━━━━━ Records supplied

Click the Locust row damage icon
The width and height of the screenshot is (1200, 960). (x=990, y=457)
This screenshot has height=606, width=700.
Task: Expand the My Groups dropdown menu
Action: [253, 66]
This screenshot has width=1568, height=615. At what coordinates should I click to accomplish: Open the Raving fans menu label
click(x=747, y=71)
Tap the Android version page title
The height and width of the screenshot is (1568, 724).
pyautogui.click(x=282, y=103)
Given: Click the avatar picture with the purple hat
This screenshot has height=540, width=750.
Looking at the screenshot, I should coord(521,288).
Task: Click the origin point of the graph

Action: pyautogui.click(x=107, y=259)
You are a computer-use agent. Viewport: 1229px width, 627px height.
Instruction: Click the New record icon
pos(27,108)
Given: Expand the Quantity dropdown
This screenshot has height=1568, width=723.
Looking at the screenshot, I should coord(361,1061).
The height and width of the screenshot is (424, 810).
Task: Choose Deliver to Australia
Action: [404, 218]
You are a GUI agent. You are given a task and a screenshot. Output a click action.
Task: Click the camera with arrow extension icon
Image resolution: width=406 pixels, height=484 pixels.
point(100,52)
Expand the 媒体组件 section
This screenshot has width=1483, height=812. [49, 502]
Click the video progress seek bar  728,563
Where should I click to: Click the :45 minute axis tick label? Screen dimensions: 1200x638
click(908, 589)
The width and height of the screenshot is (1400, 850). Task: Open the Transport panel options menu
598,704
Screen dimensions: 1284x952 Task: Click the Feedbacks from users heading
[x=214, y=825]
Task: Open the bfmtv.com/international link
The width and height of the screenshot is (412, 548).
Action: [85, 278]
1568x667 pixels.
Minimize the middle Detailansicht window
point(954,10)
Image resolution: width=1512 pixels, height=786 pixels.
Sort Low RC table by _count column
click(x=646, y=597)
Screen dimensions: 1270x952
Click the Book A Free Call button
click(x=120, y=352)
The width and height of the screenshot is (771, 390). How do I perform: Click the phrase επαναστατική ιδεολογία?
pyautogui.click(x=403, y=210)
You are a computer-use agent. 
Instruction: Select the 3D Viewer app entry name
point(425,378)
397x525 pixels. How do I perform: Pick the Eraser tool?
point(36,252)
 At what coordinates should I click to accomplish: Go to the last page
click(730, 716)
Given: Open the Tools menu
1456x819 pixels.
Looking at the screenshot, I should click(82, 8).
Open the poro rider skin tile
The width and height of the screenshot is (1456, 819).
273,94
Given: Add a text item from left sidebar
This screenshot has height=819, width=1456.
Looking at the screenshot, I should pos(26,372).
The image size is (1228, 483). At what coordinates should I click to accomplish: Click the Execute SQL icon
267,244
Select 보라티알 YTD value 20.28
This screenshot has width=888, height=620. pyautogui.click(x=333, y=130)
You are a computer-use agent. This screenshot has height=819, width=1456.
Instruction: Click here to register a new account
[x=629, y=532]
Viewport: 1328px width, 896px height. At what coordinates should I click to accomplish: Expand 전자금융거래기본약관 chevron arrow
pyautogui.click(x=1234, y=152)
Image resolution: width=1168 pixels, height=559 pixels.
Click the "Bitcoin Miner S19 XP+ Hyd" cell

━━━━━━━━━━

Reproduce every one of the rows above verbatim, preserving each line unchanged and in its original order.

» **Full response**
Click the Locust row damage icon
The width and height of the screenshot is (1200, 960). (x=990, y=457)
This screenshot has height=606, width=700.
Task: Expand the My Groups dropdown menu
Action: [253, 66]
This screenshot has width=1568, height=615. At what coordinates should I click to accomplish: Open the Raving fans menu label
click(x=747, y=71)
Tap the Android version page title
The height and width of the screenshot is (1568, 724).
pyautogui.click(x=282, y=103)
Given: Click the avatar picture with the purple hat
This screenshot has height=540, width=750.
Looking at the screenshot, I should coord(521,288).
Task: Click the origin point of the graph

Action: pyautogui.click(x=107, y=259)
You are a computer-use agent. Viewport: 1229px width, 627px height.
Instruction: Click the New record icon
pos(27,108)
Given: Expand the Quantity dropdown
This screenshot has height=1568, width=723.
Looking at the screenshot, I should coord(361,1061).
The height and width of the screenshot is (424, 810).
Task: Choose Deliver to Australia
Action: [404, 218]
You are a GUI agent. You are given a task and a screenshot. Output a click action.
Task: Click the camera with arrow extension icon
Image resolution: width=406 pixels, height=484 pixels.
point(100,52)
Expand the 媒体组件 section
This screenshot has width=1483, height=812. [49, 502]
Click the video progress seek bar  728,563
Where should I click to: Click the :45 minute axis tick label? Screen dimensions: 1200x638
click(908, 589)
The width and height of the screenshot is (1400, 850). Task: Open the Transport panel options menu
598,704
Screen dimensions: 1284x952 Task: Click the Feedbacks from users heading
[x=214, y=825]
Task: Open the bfmtv.com/international link
The width and height of the screenshot is (412, 548).
Action: [85, 278]
1568x667 pixels.
Minimize the middle Detailansicht window
point(954,10)
Image resolution: width=1512 pixels, height=786 pixels.
Sort Low RC table by _count column
click(x=646, y=597)
Screen dimensions: 1270x952
Click the Book A Free Call button
click(x=120, y=352)
The width and height of the screenshot is (771, 390). How do I perform: Click the phrase επαναστατική ιδεολογία?
pyautogui.click(x=403, y=210)
You are a computer-use agent. 
Instruction: Select the 3D Viewer app entry name
point(425,378)
397x525 pixels. How do I perform: Pick the Eraser tool?
point(36,252)
 At what coordinates should I click to accomplish: Go to the last page
click(730, 716)
Given: Open the Tools menu
1456x819 pixels.
Looking at the screenshot, I should click(82, 8).
Open the poro rider skin tile
The width and height of the screenshot is (1456, 819).
273,94
Given: Add a text item from left sidebar
This screenshot has height=819, width=1456.
Looking at the screenshot, I should pos(26,372).
The image size is (1228, 483). At what coordinates should I click to accomplish: Click the Execute SQL icon
267,244
Select 보라티알 YTD value 20.28
This screenshot has width=888, height=620. pyautogui.click(x=333, y=130)
You are a computer-use agent. This screenshot has height=819, width=1456.
Instruction: Click here to register a new account
[x=629, y=532]
Viewport: 1328px width, 896px height. At what coordinates should I click to accomplish: Expand 전자금융거래기본약관 chevron arrow
pyautogui.click(x=1234, y=152)
Image resolution: width=1168 pixels, height=559 pixels.
Click the "Bitcoin Miner S19 XP+ Hyd" cell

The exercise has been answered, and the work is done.